# “dx extract_dataset” in Python
<hr/>
***As-Is Software Disclaimer***

This content in this repository is delivered “As-Is”. Notwithstanding anything to the contrary, DNAnexus will have no warranty, support, liability or other obligations with respect to Materials provided hereunder.

<hr/>

This notebook demonstrates usage of the dx command `extract_dataset` for:
* Retrieval of Apollo-stored data, as referenced within entities and fields of a Dataset or Cohort object on the platform
* Retrieval of the underlying data dictionary files used to generate a Dataset object on the platform

<a href="https://github.com/dnanexus/OpenBio/blob/master/LICENSE.md">MIT License</a> applies to this notebook.

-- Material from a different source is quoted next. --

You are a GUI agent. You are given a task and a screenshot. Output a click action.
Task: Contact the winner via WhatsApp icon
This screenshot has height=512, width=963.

## Preparing your environment
### Launch spec:

* App name: JupyterLab with Python, R, Stata, ML ()
* Kernel: Python
* Instance type: mem1_ssd1_v2_x2
* Cost: < $0.2
* Runtime: =~ 10 min
* Data description: Input for this notebook is a v3.0 Dataset or Cohort object ID

### dxpy version
extract_dataset requires dxpy version >= 0.329.0. However, a more recent version of dxpy on PyPI may already be available and installed, making the below "pip" install unecessary. If running the command from your local environment (i.e. off of the DNAnexus platform), it may be required to also install pandas. For example, pip3 install -U dxpy[pandas]

In [None]:
!pip3 install -U dxpy==0.363.0

In [None]:
import subprocess
import dxpy
import pandas as pd
import os
import glob
pd.set_option('display.max_columns', None)

In [None]:
dxpy.__version__

### 1. Assign environment variables

In [None]:
# The referenced Dataset is private and provided only to demonstrate an example input. The user will need to supply a permissible and valid record-id
# Assign project-id of dataset
pid = 'project-G5BzYk80kP5bvbXy5J7PQZ36'
# Assign dataset record-id
rid = 'record-GJ3Y7jQ0VKyy592yPxB4yG7Y'
# Assign joint dataset project-id:record-id
dataset = (':').join([pid, rid])

### 2. Call “dx extract_dataset” using a supplied dataset

In [None]:
cmd = ["dx", "extract_dataset", dataset, "-ddd", "--delimiter", ","]
subprocess.check_call(cmd)

#### Preview data in the three dictionary (*.csv) files

In [None]:
path = os.getcwd()

In [None]:
data_dict_csv = glob.glob(os.path.join(path, "*.data_dictionary.csv"))[0]
data_dict_df = pd.read_csv(data_dict_csv)
data_dict_df.head()

In [None]:
codings_csv = glob.glob(os.path.join(path, "*.codings.csv"))[0]
codings_df = pd.read_csv(codings_csv)
codings_df.head()

In [None]:
entity_dict_csv = glob.glob(os.path.join(path, "*.entity_dictionary.csv"))[0]
entity_dict_df = pd.read_csv(entity_dict_csv)
entity_dict_df.head()

### 3. Parse returned metadata and extract entity/field names

In [None]:
data_dict_df['ent_field'] = data_dict_df['entity'].astype(str) + \
                            '.' + data_dict_df['name'].astype(str)
        
entity_field = data_dict_df.ent_field.values.tolist()
entity_field[:10]

### 4. Use extracted entity and field names as input to the called function, “dx extract_dataset” and extract data

In [None]:
str_entity_field = ','.join(entity_field)
cmd = ["dx", "extract_dataset", dataset, "--fields", str_entity_field, 
       "-o", "extracted_data.csv"]
subprocess.check_call(cmd)

#### Print data in the retrieved data file

In [None]:
fields_df = pd.read_csv("extracted_data.csv", float_precision='round_trip')
fields_df.head()

#### Alternitavely, save the extracted entity into a file and supply it by using "--fields-file" option

In [None]:
with open("entity_fields.txt", "w") as f:
    for e in entity_field:
        f.write("{}\n".format(e))
        
cmd = ["dx", "extract_dataset", dataset, "--fields-file", "entity_fields.txt", 
       "-o", "extracted_data_fields_file.csv"]
subprocess.check_call(cmd)

fields_file_df = pd.read_csv("extracted_data_fields_file.csv", float_precision='round_trip')
fields_file_df.head()

### 5. Replace any coded column values of extracted data with the coded meaning

In [None]:
data_dict_df['coding_value_type'] = data_dict_df['is_multi_select'].apply(
                                    lambda x: "list" if x == "yes" else "string")

In [None]:
fields_file_df_decoded = fields_file_df.copy(deep=True)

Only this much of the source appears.